American violinist, singer and songwriter

Lisa Gutkin is an American violinist, singer and songwriter of The Klezmatics. She played in Sting's The Last Ship, had a cameo appearance in “Sex and the City,” and is a MacDowell Fellow at the MacDowell Colony. Lisa appears on hundreds of recordings including From Here On In, a CD of her original songs produced by John Lissauer, and Play Klezmer Fiddle!, an instructional DVD. She has co-authored songs with Woody Guthrie, Anne Sexton, and Maggie Dubris, and composed for symphony orchestra, dance, and film. She is the Co-Music Director and Co-Composer for the Broadway show "Indecent (play)" which won 2 Tony Awards for Best Direction of a Play and Best Lighting Design of a Play in 2017.

==Career==
Gutkin specializes in bluegrass, Klezmer, and Irish folk genres. She holds a Bachelor of Music in classical violin from the Aaron Copland School of Music at Queens College.

In 2002, Gutkin joined The Klezmatics with the release Rise Up! Shteyt Oyf! and remains a performing and composing member, notably having written the music for the acclaimed track off Wonder Wheel, "Gonna Get Through This World". This album would win The Klezmatics a Grammy Award for Best Contemporary World Music Album in 2007. Gonna Get Through This World was also notably performed with Arlo Guthrie at Carnegie Hall during Thanksgiving of 2004 at “The Annual Holiday Concert: Arlo Guthrie with Special Guest the Klezmatics and Abe Guthrie, Sarah Lee Guthrie and Johnny Irion.”.
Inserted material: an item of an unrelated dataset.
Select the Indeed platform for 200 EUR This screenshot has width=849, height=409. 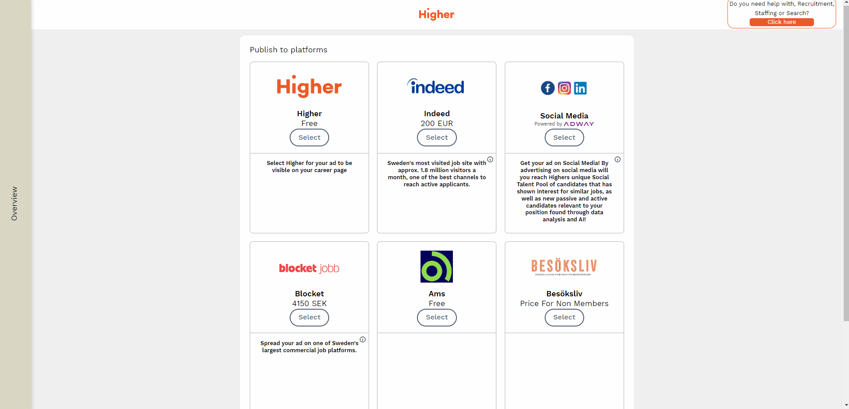point(436,138)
Gutkin has performed and/or recorded with John Cale, Rod MacDonald, Jane Siberry and the Irish artists Tommy Sands and Cathie Ryan.

Gukin also composed for the 2017 short film, Summer, written and directed by Pearl Gluck, and is the composer for Gluck's 2019 film, Write Me, written by Pearl Gluck and Deborah Kahan Kolb.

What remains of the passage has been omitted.